Coronavirus Reaches 'End Of Earth' As First Outbreak Hits Antarctica

Coronavirus Reaches ‘End Of Earth’ As First Outbreak Hits Antarctica

Coronavirus Antarctica

The coronavirus has landed in Antarctica, the last continent previously free from COVID-19. Health and army officials have scrambled to clear out and quarantine staff from a remote research station. Ocean and icebergs have surrounded it.

Chile’s armed forces said at least 36 people had been infected at its Bernardo O’Higgins base. It also includes 26 army personnel and 10 civilian contractors conducting maintenance at the base.

Chile’s army runs the permanently staffed research station. It lies near the tip of a peninsula in northernmost Antarctica, overlooking a bay often dotted with icebergs.

Image: Reuters

Health authorities said, the base personnel “are already properly isolated and constantly monitored.” The army said, there had so far been no complications.

Research and military stations in Antarctica had gone to extraordinary lengths in recent months to keep the virus out. It included canceling tourism, scaling back activities and staff, and locking down facilities.

Researchers with the British Antarctic Survey estimate about 1,000 people at 38 stations across the frozen continent had safely navigated the southern hemisphere winter without incident. But an uptick in travel to and from the region this spring and early summer have heightened infection risk.

Image: Reuters

Coronavirus in Antarctica

An Army press officer said two soldiers fell ill due to COVID-19 in mid-December.

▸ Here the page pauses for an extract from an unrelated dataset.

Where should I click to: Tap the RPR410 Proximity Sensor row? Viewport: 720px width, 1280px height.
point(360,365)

The Magallanes region, one of the closest populated areas to Antarctica and take-off point for many boats and planes headed to the continent, is among the hardest-hit in Chile.

Much of the area, blasted by cold winds off the ocean, mountains, and glaciers, has been under quarantine restrictions for months.

Chile’s Navy reported it too had detected three cases of COVID-19 among 208 crew members of a ship that had sailed in the Antarctic region between November 27 and December 10.